Some background: Our apartment suffered an overvoltage event, which fried all of our surge protectors as well as the two appliances that were plugged directly into the wall: the AC unit being the more valuable. Upon taking the thing apart, i noticed that the board had a burn mark on the back side which corresponded to where an MOV varistor was mounted on the front.

Here is the point where I wish i knew at the time more about what I was doing, because when I first saw this I pulled out my cheap dollar store multimeter, which I had no clue how to use, and put it on SOME SETTING and put the leads to each side of the varistor, which suddenly caused the AC unit to jump to life and begin working! Without knowing what the purpose of the varistor was, I immediately ordered a set of new ones with the goal of soldering a new one on. I used wire cutters to remove the old varistor off the board.

Now about a month later, I understand what a varistor does, and so am at a loss as to how bridging its leads on ANY SETTING on the multimeter would have caused the entire unit to suddenly turn on. I also can no longer reproduce whatever it was that I did, and any attempts to bridge the leads now results either with A) nothing or B) it immediately blowing the 3.15A fuse placed in series next to it.

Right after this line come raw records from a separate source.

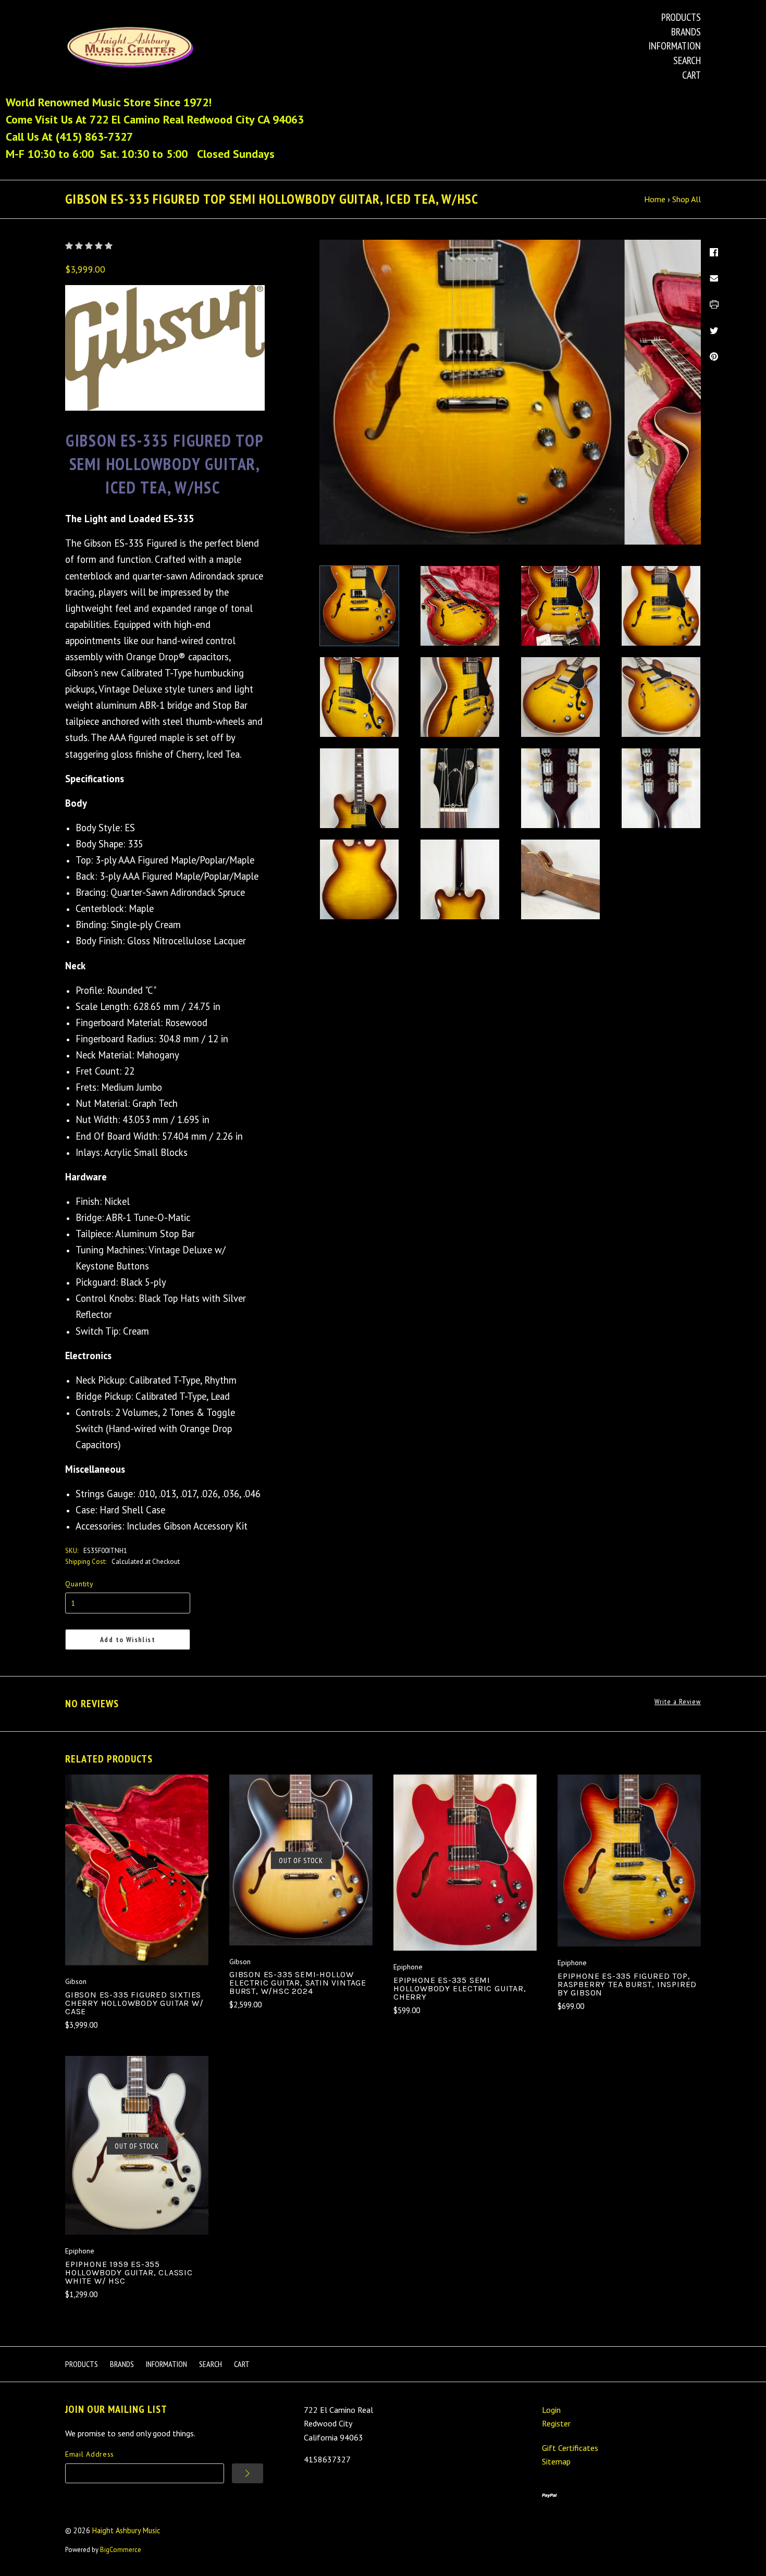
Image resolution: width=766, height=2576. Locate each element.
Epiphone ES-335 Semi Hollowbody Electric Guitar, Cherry (459, 1988)
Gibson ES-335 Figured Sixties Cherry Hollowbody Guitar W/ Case (134, 2003)
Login (551, 2410)
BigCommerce (120, 2549)
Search (687, 60)
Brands (686, 32)
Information (674, 46)
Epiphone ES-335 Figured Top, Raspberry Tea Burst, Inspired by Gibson (627, 1984)
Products (681, 17)
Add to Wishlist (127, 1639)
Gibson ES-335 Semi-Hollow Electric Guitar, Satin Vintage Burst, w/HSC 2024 (297, 1982)
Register (556, 2423)
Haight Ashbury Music (126, 2530)
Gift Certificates (570, 2448)
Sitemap (556, 2461)
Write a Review (677, 1701)
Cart (691, 75)
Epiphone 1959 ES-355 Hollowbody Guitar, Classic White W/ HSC (129, 2272)
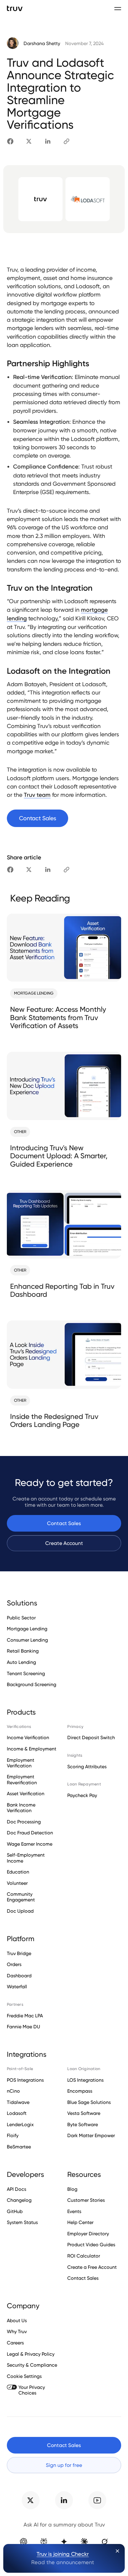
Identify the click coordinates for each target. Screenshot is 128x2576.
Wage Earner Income (29, 1844)
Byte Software (82, 2124)
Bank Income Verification (21, 1807)
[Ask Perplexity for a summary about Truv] (44, 2542)
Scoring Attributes (87, 1766)
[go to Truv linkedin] (64, 2500)
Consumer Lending (27, 1640)
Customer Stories (86, 2200)
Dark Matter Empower (91, 2135)
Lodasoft (16, 2113)
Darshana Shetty (42, 43)
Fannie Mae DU (23, 2026)
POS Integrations (25, 2080)
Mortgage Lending (27, 1629)
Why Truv (17, 2331)
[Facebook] (10, 141)
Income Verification (28, 1737)
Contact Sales (64, 1523)
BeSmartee (19, 2147)
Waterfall (17, 1986)
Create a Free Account (92, 2267)
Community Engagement (21, 1897)
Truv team (37, 794)
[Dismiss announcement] (117, 2551)
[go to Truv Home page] (15, 8)
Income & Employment (31, 1749)
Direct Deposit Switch (91, 1737)
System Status (22, 2222)
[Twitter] (29, 141)
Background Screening (31, 1684)
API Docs (16, 2189)
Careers (15, 2343)
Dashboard (19, 1975)
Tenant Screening (26, 1673)
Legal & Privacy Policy (30, 2354)
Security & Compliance (32, 2365)
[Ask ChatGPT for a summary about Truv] (24, 2542)
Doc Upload (20, 1911)
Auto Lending (21, 1662)
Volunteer (17, 1883)
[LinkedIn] (47, 141)
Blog (72, 2189)
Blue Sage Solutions (89, 2102)
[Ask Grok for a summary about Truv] (104, 2542)
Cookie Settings (24, 2376)
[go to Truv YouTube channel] (97, 2500)
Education (18, 1872)
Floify (12, 2135)
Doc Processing (24, 1822)
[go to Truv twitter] (31, 2500)
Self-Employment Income (26, 1857)
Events (74, 2211)
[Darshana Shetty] (12, 43)
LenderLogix (20, 2124)
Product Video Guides (91, 2244)
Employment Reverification (22, 1779)
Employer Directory (88, 2233)
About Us (17, 2320)
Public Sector (21, 1618)
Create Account (64, 1543)
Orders (14, 1964)
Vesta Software (83, 2113)
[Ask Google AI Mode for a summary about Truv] (64, 2542)
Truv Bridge (19, 1953)
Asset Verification (25, 1793)
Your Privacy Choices (31, 2390)
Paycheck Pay (82, 1795)
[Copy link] (66, 141)
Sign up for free (64, 2465)
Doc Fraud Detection (30, 1833)
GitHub (15, 2211)
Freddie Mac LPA (25, 2016)
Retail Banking (23, 1651)
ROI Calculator (83, 2256)
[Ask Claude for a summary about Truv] (84, 2542)
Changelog (19, 2200)
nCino (13, 2091)
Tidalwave (18, 2102)
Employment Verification (20, 1763)
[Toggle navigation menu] (117, 8)
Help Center (80, 2222)
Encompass (79, 2091)
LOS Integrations (85, 2080)
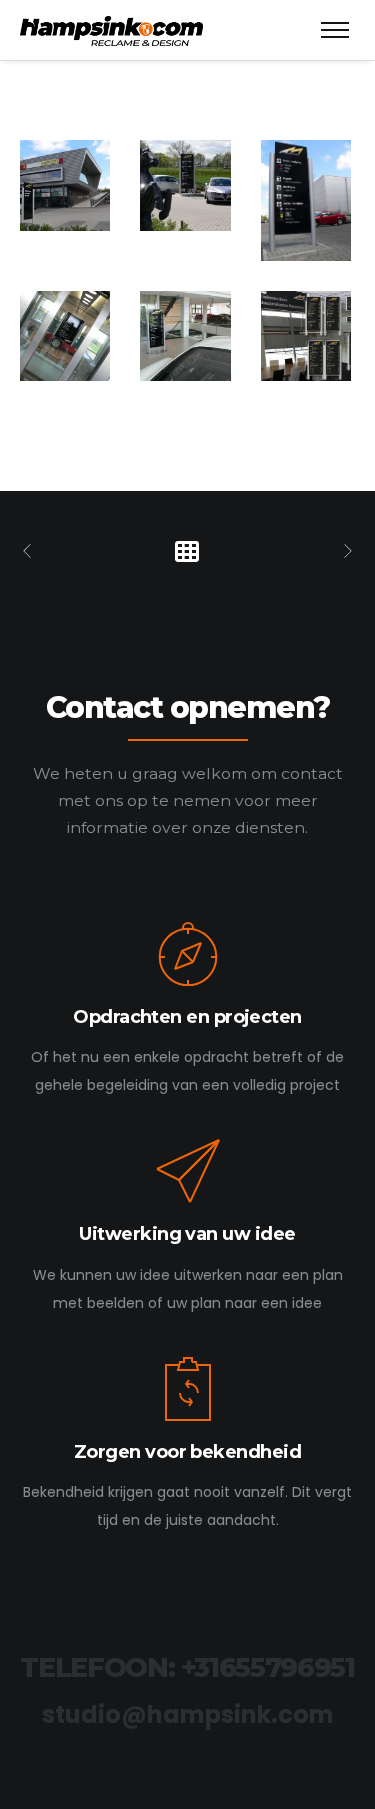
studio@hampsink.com (188, 1714)
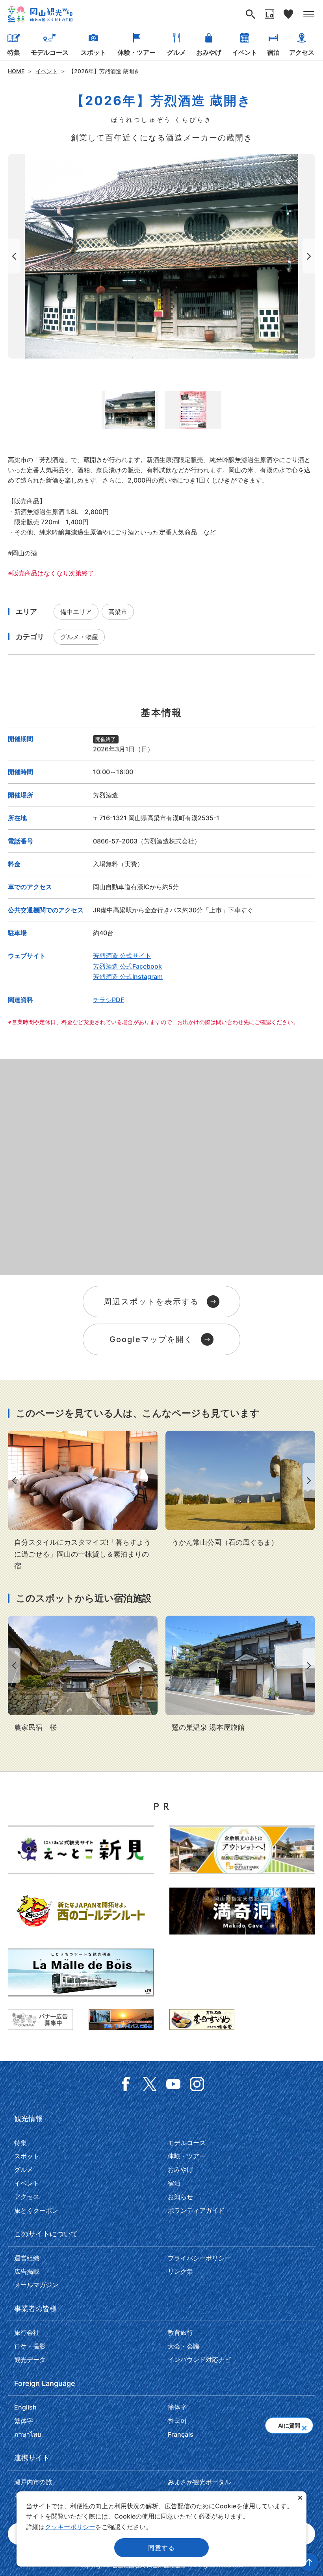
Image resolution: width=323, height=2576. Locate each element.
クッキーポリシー (70, 2527)
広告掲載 (26, 2271)
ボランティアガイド (196, 2210)
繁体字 (23, 2421)
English (25, 2407)
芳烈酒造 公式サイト (122, 956)
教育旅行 (180, 2332)
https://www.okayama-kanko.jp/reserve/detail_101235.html (83, 1674)
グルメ (176, 52)
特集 (13, 52)
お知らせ (180, 2197)
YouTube (173, 2084)
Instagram (197, 2084)
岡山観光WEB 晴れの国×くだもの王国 (40, 14)
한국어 (177, 2421)
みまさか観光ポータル (199, 2482)
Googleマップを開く (151, 1339)
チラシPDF (108, 1000)
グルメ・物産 (79, 637)
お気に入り (288, 14)
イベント (244, 52)
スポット (93, 52)
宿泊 (273, 52)
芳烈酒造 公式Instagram (128, 976)
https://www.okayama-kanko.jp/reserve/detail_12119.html (240, 1674)
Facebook (126, 2084)
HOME (16, 71)
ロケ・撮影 (30, 2346)
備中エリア (76, 612)
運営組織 (26, 2258)
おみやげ (208, 52)
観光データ (30, 2359)
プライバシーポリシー (199, 2258)
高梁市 (117, 612)
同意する (161, 2548)
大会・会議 (183, 2346)
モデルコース (50, 52)
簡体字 (177, 2407)
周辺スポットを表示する (151, 1301)
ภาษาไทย (27, 2434)
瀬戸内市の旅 (33, 2482)
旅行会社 (26, 2332)
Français (180, 2434)
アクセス (301, 52)
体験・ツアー (137, 52)
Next (310, 256)
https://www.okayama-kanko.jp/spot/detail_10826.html (240, 1489)
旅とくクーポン (36, 2210)
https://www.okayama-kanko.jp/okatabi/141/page (83, 1501)
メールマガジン (36, 2285)
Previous (12, 256)
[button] (303, 2425)
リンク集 (180, 2271)
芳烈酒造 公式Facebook (127, 966)
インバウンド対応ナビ (199, 2359)
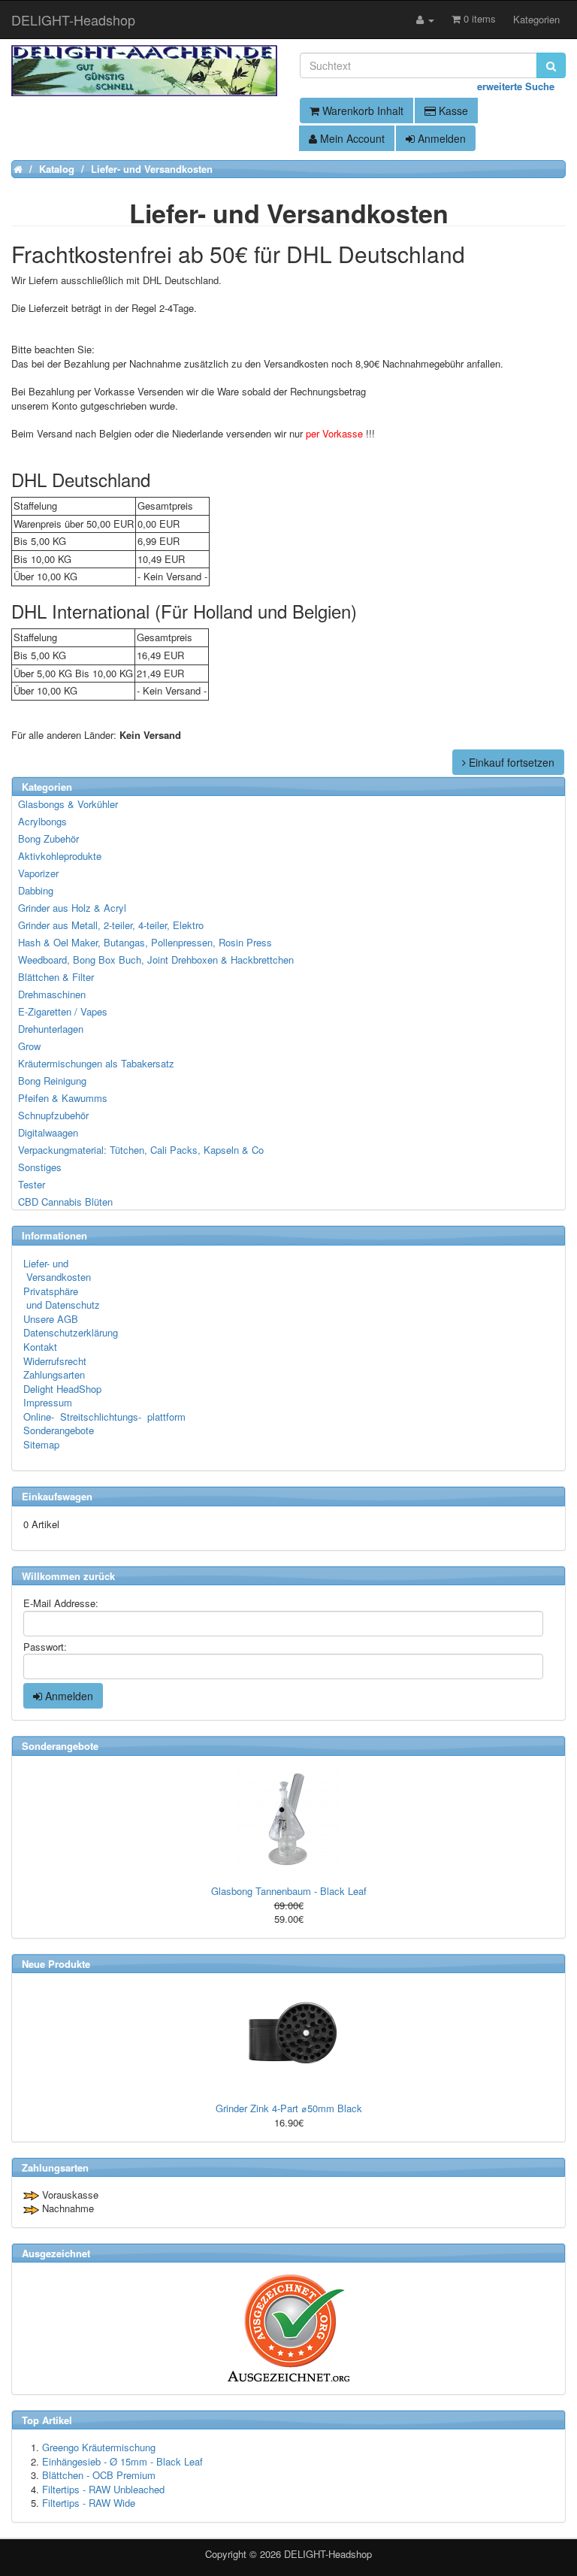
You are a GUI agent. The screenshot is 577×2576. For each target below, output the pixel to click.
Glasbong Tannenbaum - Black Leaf (289, 1891)
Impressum (47, 1402)
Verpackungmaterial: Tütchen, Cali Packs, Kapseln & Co (141, 1150)
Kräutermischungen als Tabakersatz (96, 1063)
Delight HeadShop (62, 1389)
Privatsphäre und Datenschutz (61, 1298)
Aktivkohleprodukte (59, 856)
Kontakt (40, 1346)
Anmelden (440, 138)
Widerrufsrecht (54, 1361)
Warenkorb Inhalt (361, 110)
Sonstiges (40, 1167)
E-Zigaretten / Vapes (62, 1011)
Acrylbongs (42, 821)
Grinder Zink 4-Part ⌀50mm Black (289, 2108)
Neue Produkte (56, 1964)
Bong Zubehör (48, 838)
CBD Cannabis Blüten (65, 1201)
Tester (31, 1184)
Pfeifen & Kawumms (62, 1098)
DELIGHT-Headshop (328, 2554)
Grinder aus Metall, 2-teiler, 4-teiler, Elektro (111, 925)
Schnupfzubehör (53, 1115)
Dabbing (35, 890)
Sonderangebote (58, 1430)
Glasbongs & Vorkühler (68, 804)
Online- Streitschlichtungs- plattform (104, 1416)
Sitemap (41, 1444)
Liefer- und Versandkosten (57, 1270)
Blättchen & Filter (56, 977)
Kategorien (536, 19)
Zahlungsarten (54, 1374)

So here is the puzzle. What possible reason would it, when i original bridged the two leads of the varistor with the dollar store multimeter, have caused the AC unit to turn on? From my understanding of varistors now, it seems like the only possible results of putting something other than a varistor in between those two points in a protected circuit would either A) short it or B) do nothing, passively. I don't understand how the circuit would be turned on by doing something to the protected side in parallel.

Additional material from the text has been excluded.